The horror of her decline is unimaginable, both for Mary and those witnessing the scene. No indoor flushing toilets, plentiful clean water and disinfectants. Instead sparsely furnished, basic houses with few rooms and comforts, possibly not even a bed per person. And all the time unremitting episodes of vomiting and diarrhoea, with no treatment other than possibly pain relief.

Other visitors to the sickbed included Sarah Newsham, a married woman from Batley Carr. According to her, the rapidly declining Mary “constantly said that Nance Scalberd had poisoned her and if she died at that time she ought to be hanged”.

Son John Scalberd, residing in the Chapel Fold area of Batley, gave similar evidence. He saw his seriously ill mother on 15 June and her condition, combined with her allegations, caused him so much concern he immediately sent for a Dewsbury surgeon, George Swinton. The circumstances and her symptoms, including the uncontrollable vomiting and diarrhoea, led the experienced doctor to suspect ingestion of arsenic.
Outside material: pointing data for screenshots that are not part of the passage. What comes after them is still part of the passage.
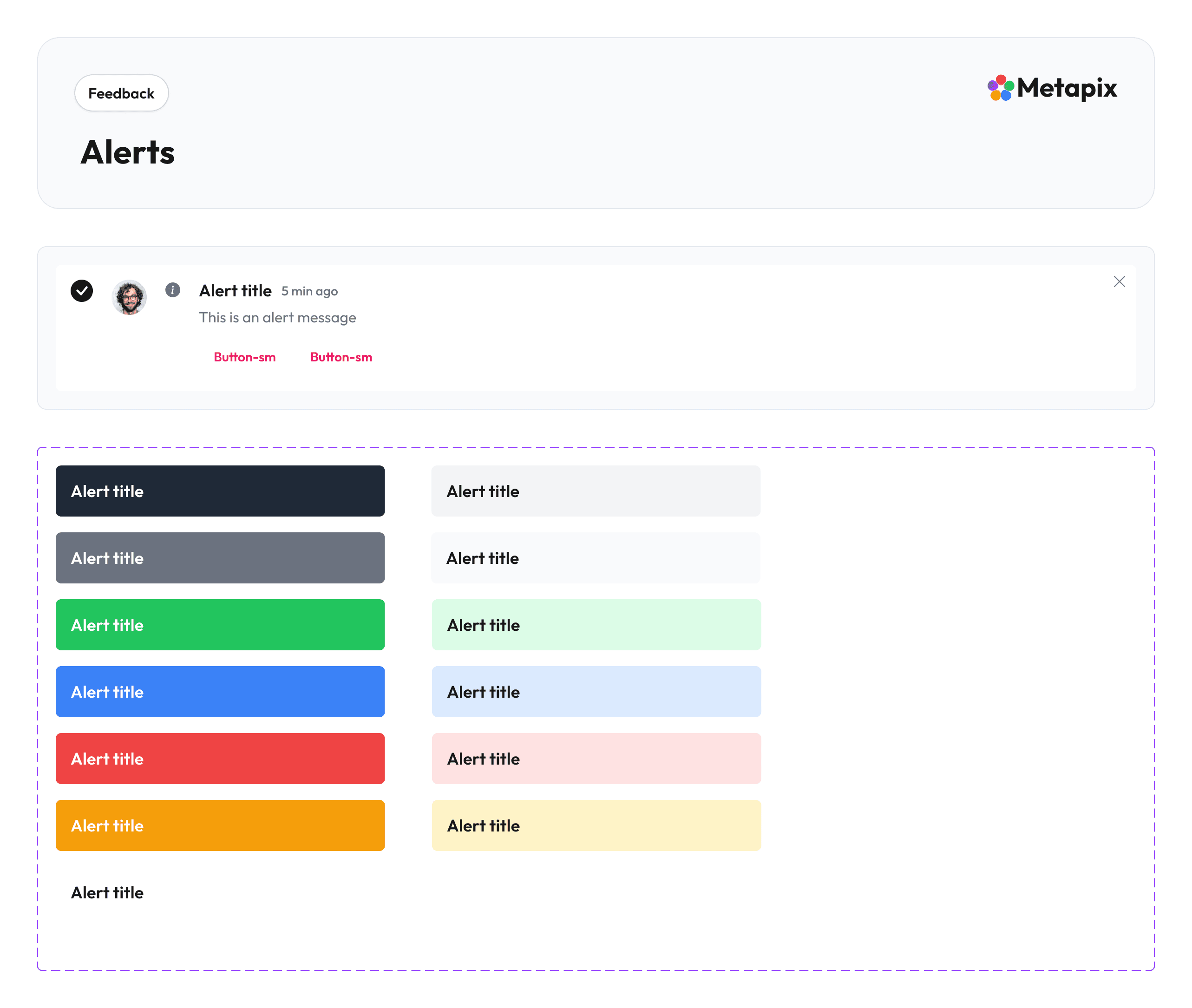Image resolution: width=1192 pixels, height=1008 pixels.
Task: Select the gray solid alert
Action: [220, 558]
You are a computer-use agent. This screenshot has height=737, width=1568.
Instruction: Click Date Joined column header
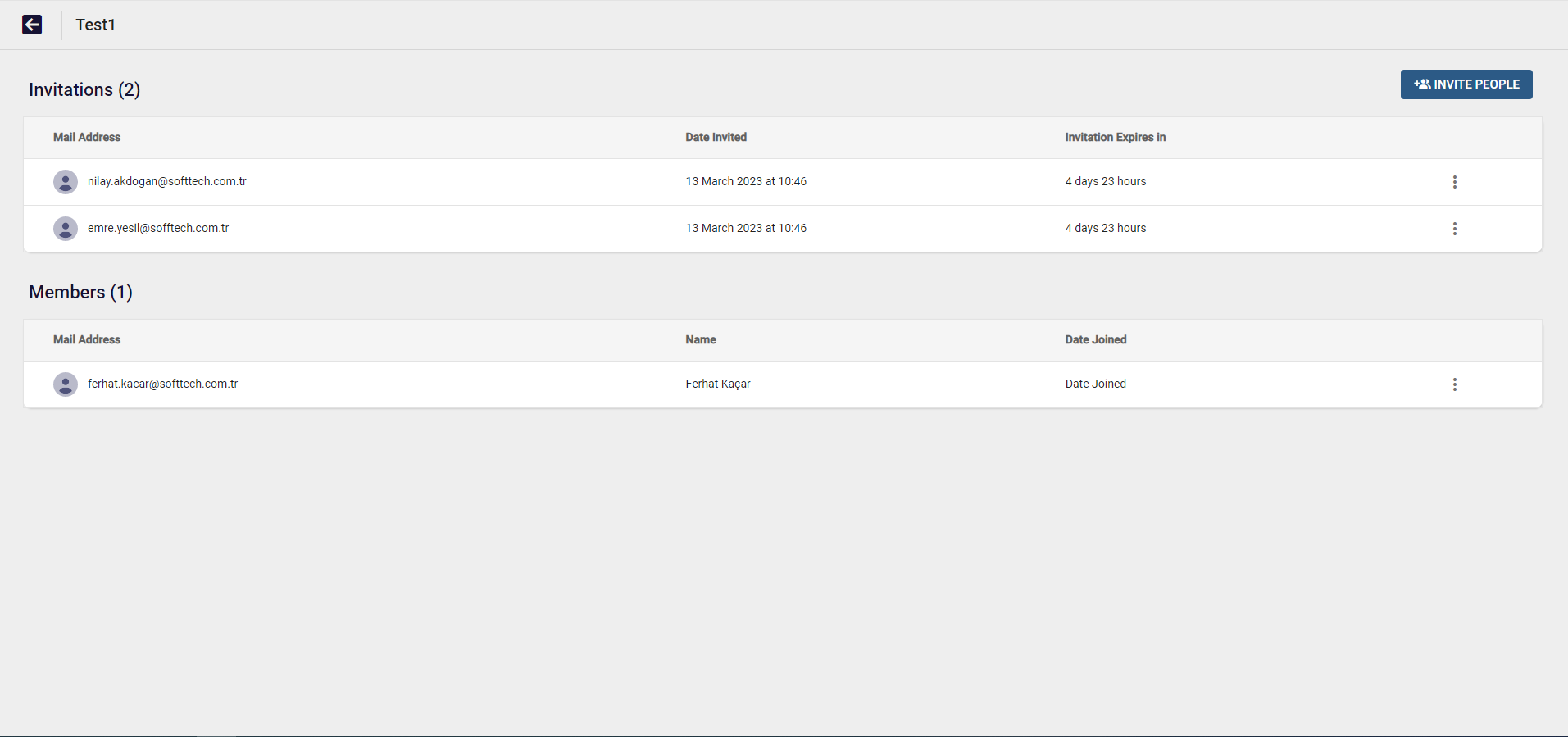tap(1095, 339)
Arsenic was cheap and readily available during this period. Used around the house for vermin control, it was also popular with those owning sheep as a sheep scab treatment. In the 18th century this involved applying hand washes containing lime, mercury, nicotine, turpentine or arsenic. As a poison, it resulted in an excruciating death over a number of days. The symptoms included fluid accumulation, nausea, constant vomiting, diarrhoea which was often blood-streaked, excessive thirst, a feeling of pressure and swelling in the stomach, intense pain and distressingly, up until the end stages, the victim remained lucid. However many of these symptoms could equally apply to common illnesses such as English cholera, dysentery and diarrhoea. This, combined with the lack of a definitive test and rudimentary medical expertise about poisoning, resulted in only a small number of trials and convictions in this period.

The doctor was unable to do anything to save Mary. She endured agonising suffering for six days, before she finally died on 19 June. However, his suspicions meant he referred the case. Another eminent local surgeon was sent for, Benjamin Sykes of Gomersal. Both he and Dr Swinton opened up Mary for the inquest on 21 June. They concluded her death was the result of arsenic.

Collection: Wellcome Images Library reference no.: Science Museum A600213 Copyrighted work available under Creative Commons Attribution only licence CC BY 4.0 http://creativecommons.org/licenses/by/4.0/

The final two inquest witnesses worked in the shop of Dewsbury surgeon Robert Rockley Batty. They claimed that on, or just before 13 June, Ann Scalberd attempted to buy a penny-worth of white mercury (the name by which arsenic was known in Yorkshire) from the surgeon’s assistant, Henry Hudson. She claimed she wanted it for sheep. Hudson explained that they never sold it. His evidence was backed up by Peter Cannings, a book-keeper for the surgeon. Was this the errand Ann did whilst her mother-in-law looked after the children? To buy the poison with which to commit murder.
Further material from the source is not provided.